- [INPUT MATERIAL]
+ + + + + + +
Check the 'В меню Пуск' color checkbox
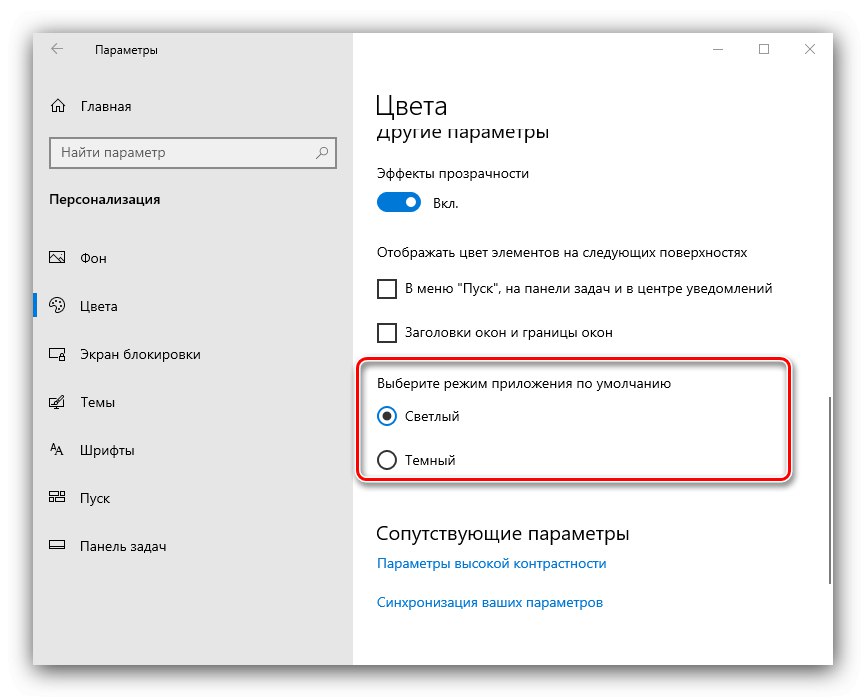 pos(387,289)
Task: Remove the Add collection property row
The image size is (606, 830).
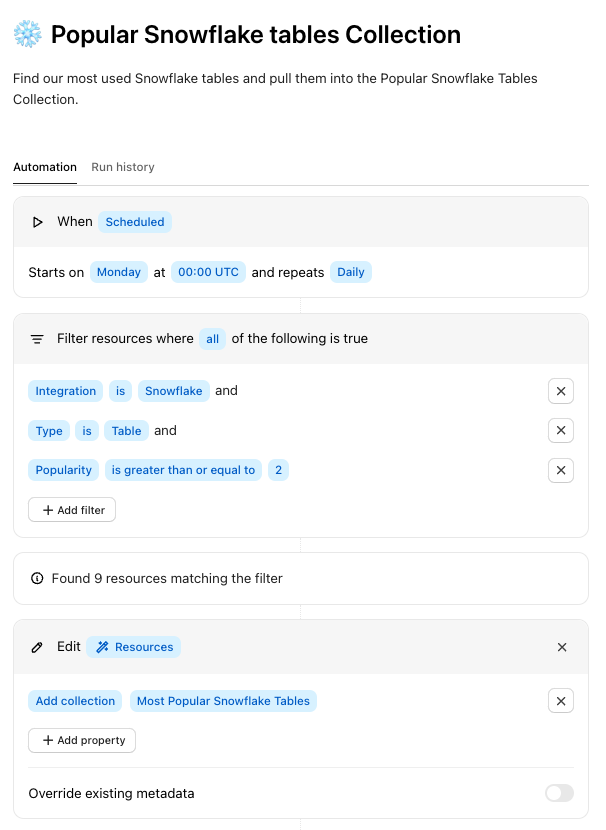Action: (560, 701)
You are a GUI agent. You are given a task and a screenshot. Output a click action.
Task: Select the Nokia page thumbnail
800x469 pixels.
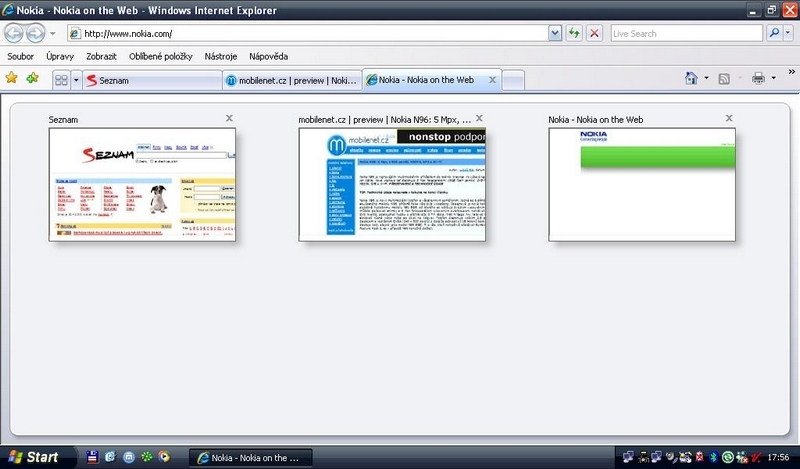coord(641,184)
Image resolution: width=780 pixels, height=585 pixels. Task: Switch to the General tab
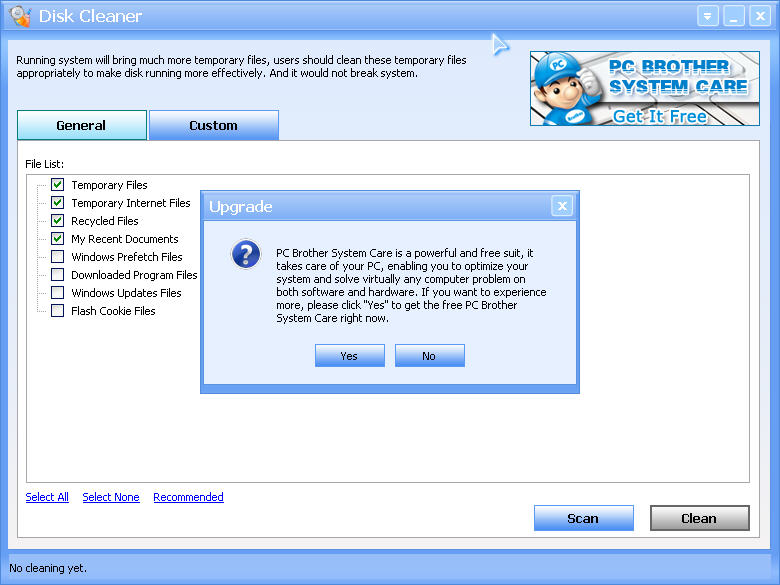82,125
+ + + + + + +
- [TASK STATEMENT] Verbatim copy with pictures excluded: write out the records above in full.

- [RESPONSE BELOW]
Check the 'В меню Пуск' color checkbox
 pos(387,289)
Task: Remove the Add collection property row
The image size is (606, 830).
Action: (560, 701)
You are a GUI agent. You are given a task and a screenshot. Output a click action.
Task: Select the Nokia page thumbnail
800x469 pixels.
coord(641,184)
Image resolution: width=780 pixels, height=585 pixels. Task: Switch to the General tab
82,125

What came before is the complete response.